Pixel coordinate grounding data
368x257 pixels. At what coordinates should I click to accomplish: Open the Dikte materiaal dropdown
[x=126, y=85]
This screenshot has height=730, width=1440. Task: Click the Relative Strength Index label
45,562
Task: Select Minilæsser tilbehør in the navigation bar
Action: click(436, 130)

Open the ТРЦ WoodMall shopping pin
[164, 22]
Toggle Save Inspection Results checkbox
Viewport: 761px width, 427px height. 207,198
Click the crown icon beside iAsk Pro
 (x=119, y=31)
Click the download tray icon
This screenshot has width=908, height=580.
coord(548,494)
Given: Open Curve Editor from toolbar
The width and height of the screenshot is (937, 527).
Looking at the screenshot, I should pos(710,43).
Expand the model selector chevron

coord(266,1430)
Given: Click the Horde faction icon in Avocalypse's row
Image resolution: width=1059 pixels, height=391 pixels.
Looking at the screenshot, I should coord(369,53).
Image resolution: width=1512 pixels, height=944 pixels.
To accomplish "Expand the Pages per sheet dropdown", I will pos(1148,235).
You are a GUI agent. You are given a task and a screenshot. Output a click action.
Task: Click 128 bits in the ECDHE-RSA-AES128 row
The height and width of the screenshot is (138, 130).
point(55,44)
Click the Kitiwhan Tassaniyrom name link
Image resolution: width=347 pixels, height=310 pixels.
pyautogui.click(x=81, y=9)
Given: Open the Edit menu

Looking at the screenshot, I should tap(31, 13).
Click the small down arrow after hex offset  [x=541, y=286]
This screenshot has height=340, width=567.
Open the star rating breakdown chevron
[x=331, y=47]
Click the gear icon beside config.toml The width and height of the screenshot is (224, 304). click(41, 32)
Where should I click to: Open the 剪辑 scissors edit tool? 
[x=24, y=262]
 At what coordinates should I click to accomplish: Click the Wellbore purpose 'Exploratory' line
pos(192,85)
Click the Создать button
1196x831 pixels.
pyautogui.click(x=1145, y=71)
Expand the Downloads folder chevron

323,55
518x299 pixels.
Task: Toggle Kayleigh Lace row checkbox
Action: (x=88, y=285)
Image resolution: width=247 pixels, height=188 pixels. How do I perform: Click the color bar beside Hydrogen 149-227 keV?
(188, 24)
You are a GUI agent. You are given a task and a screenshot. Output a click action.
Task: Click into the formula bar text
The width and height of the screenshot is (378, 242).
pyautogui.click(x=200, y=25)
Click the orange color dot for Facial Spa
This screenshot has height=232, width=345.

● **BRIEF**
Print, exactly as they appear above, the lines running from the one with "Click the orange color dot for Facial Spa" through the final line.

● **RESPONSE BELOW**
Click the orange color dot for Facial Spa
This screenshot has height=232, width=345.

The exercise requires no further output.